I was spiked, says Surrey Police and Crime Commissioner
Lisa Armstrong shares her experience as she calls for victims to come forward
Surrey’s Police and Crime Commissioner has revealed she was spiked during a night out with friends and when she went back to the nightclub staff told her it “couldn’t possibly have happened there”.
Lisa Townsend, who was elected in May, told the LDRS she did not think to report the incident at the time and only now realises the importance of reporting these crimes to the police.
She said she was spiked on a night out with friends in Sheffield when she was around 20 or 21 years old. Her friends got her home safely, but she said she has no memories of getting home.
At a time of heightened focus on the risks of spiking, and after reports of injection spiking, including of one student from Surrey in Nottingham, the commissioner said she now understands that reporting this type of crime can help police to build up a picture of what is happening.
She said: “It happened to me years ago. And I didn’t report it because why would you? In a weird way, at the time, I just sort of thought, I didn’t appreciate entirely … what had happened.
“When I went back to the club a few days later to say this happened, they said: ‘Oh, it can’t have happened in this club, because we don’t have that kind here.’

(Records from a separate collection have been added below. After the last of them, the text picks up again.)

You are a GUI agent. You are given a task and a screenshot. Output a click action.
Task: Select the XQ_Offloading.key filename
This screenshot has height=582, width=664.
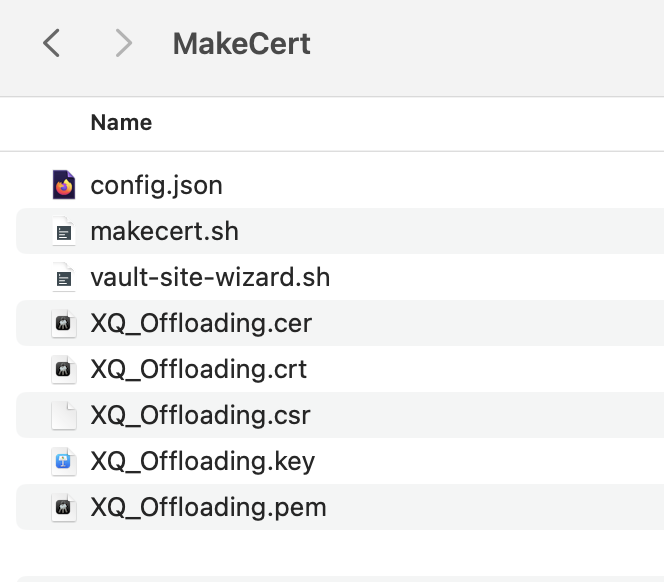click(202, 462)
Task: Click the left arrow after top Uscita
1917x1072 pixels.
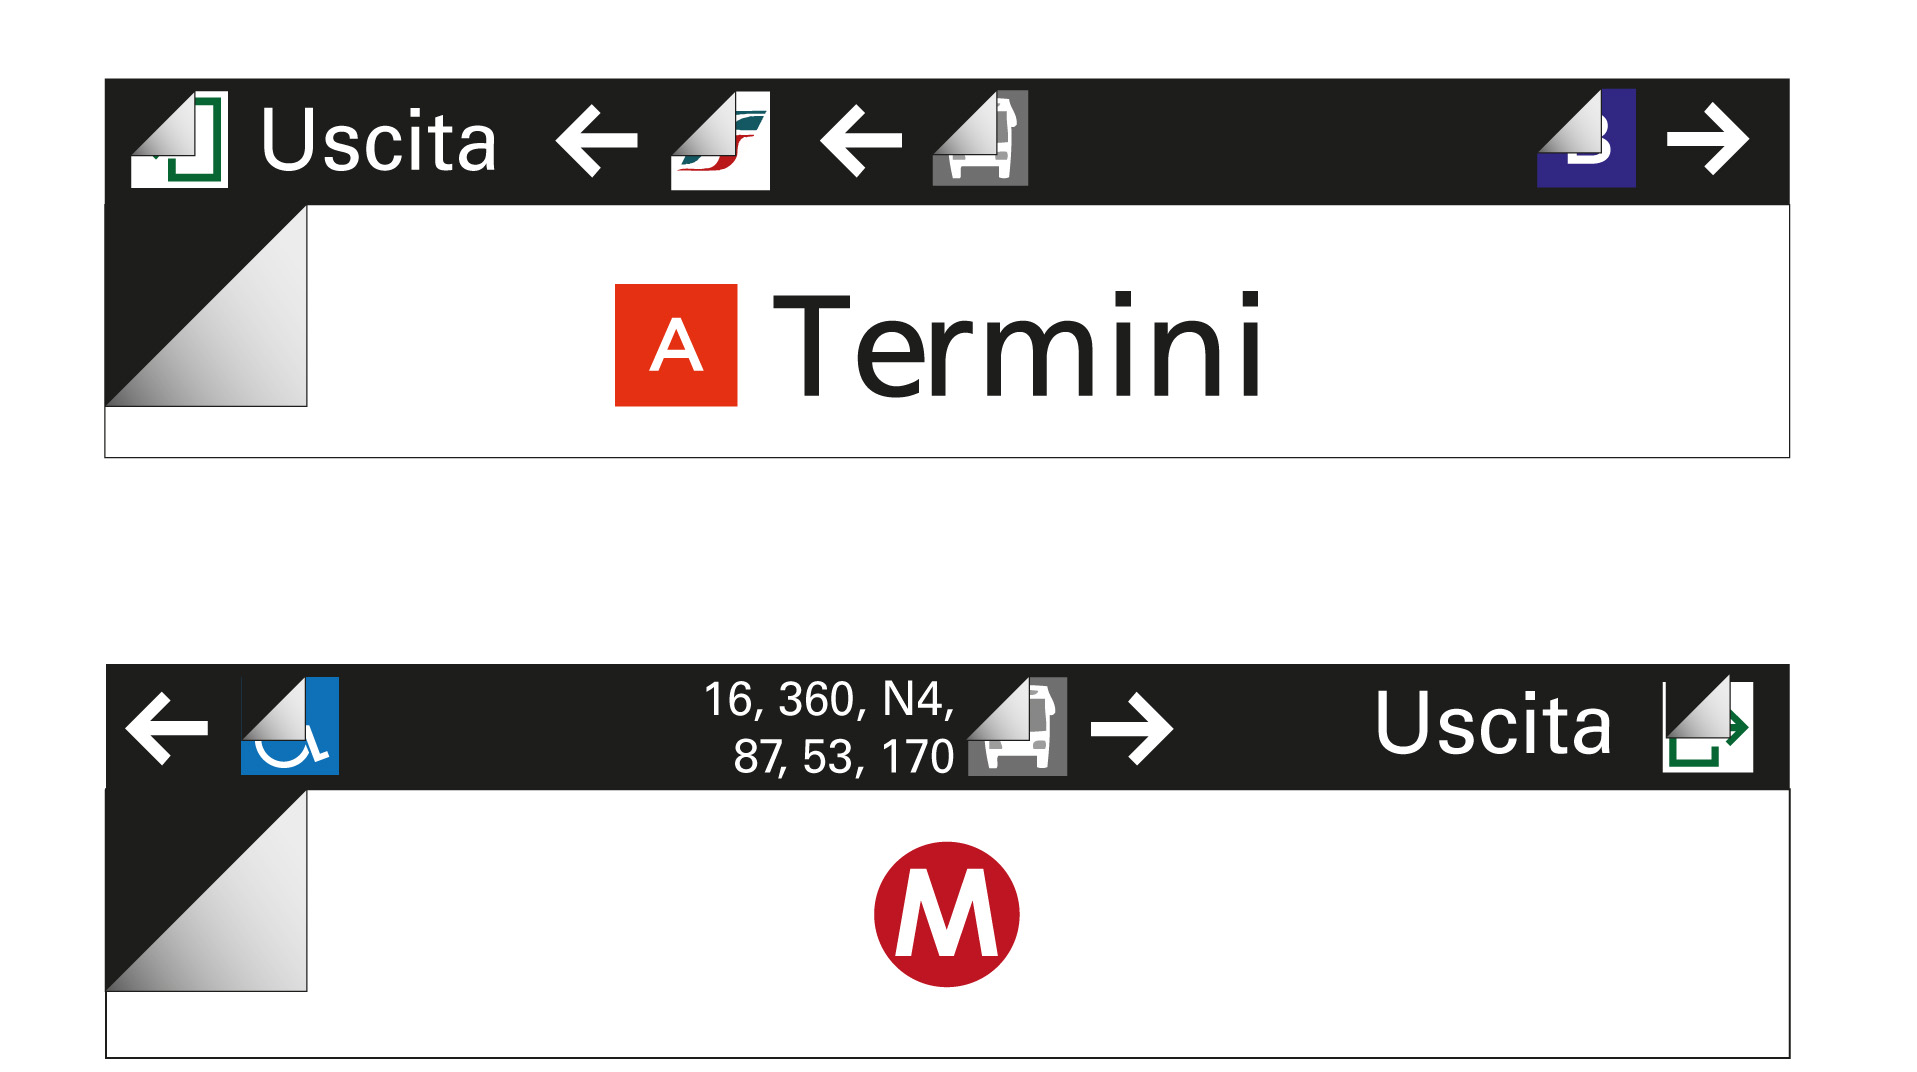Action: 597,140

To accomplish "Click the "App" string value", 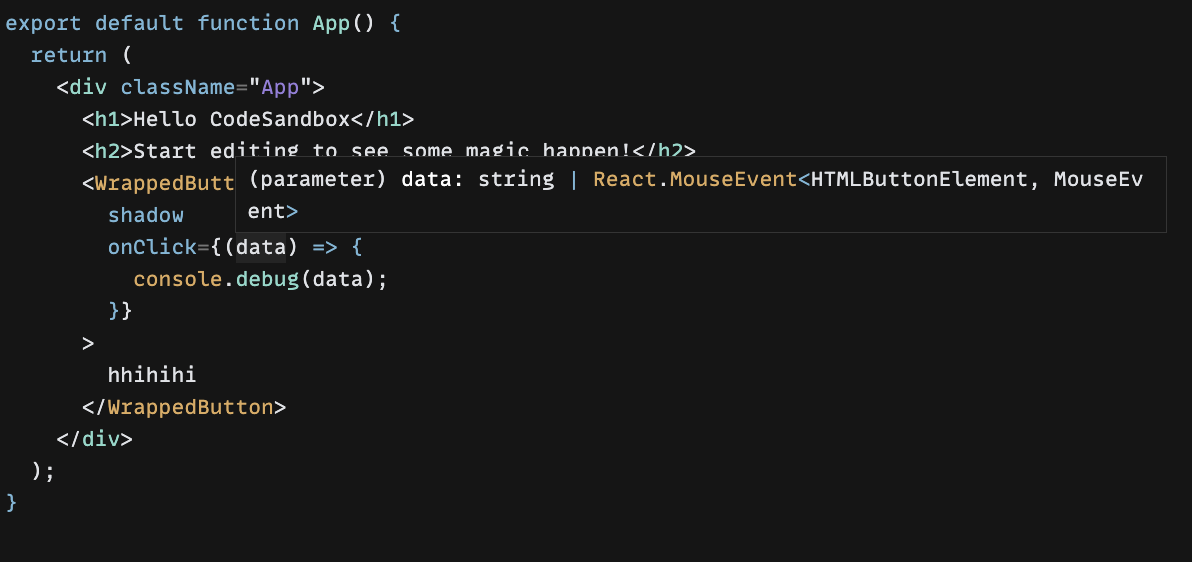I will (281, 87).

Mrs Townsend said she knew that it must have happened there because everywhere else that evening she had been drinking out of a bottle of water and that was the only venue she’d had alcohol. She claims the club told her that it must have been a bad batch of vodka.
She said: “I thought it was absolutely terrifying that they were more prepared to admit to a bad batch of vodka, than the fact that somebody might have spiked my drink. And I pointed out to them that I didn’t drink vodka. So it couldn’t have been that.”
She said that she was never a big drinker at university.
She said: “I was very lucky, I was with friends in a bar in Sheffield. I have no recollection of getting home but they got me home.
“None of us were particularly shocked. We’d all heard of it happening. We’d all known people it had happened to. It was almost, at some point, it will be one of us.
“I think the surprise was more that it could have happened to me and I was the person who didn’t really drink. I wish I could say everybody was shocked but there was no sense of shock at all.”
She joined Surrey Police in calling for anyone who had been spiked to come forward and report it to police to help build a picture of what is happening in pubs and clubs across the county and UK.
She said: “It’s no wonder that people don’t report it. But what I would say is that, when you report it, you start to build a picture, and you start to get a pattern of places it may or may not be happening.
“And then whether it’s clubs and bars, or local town centres or local nightlife economies, the police can start to be a bit more proactive about it.”
She said that while police have a role in tackling this issue, there is a wider cultural change that also needs to happen.
She said: “It starts way before you get to the club. I say to male friends and to men, it starts at a really low level, it starts with that comment or something that you’re not comfortable about, and you just brush off.
“Or you don’t even think to be uncomfortable about it. And that’s where you need to cut it out. That’s where you need to say to your friend or your brother or whoever it is, that’s not actually acceptable.”
She added: “It has to be about prevention. It has to be about changing culture. We are not going to police our way out of this problem in the same way that we’re not going to police our way out of violence against women and girls.
“It has got to be about a cultural change as much as anything. I think the police have an enormous role to play in that.
“As Police and Crime Commissioner, there’s a lot that my office can do in terms of education. We are already spending a lot of time in schools, talking to kids, working with our youth enforcement teams across the county and going into schools. But it has to be about that wider cultural change.”
Last week, The National Police Chiefs’ Council confirmed there have been almost 200 confirmed reports of drink spiking in September and October across various parts of England, Scotland, Wales and Northern Ireland, plus over 20 reports of some form of injection.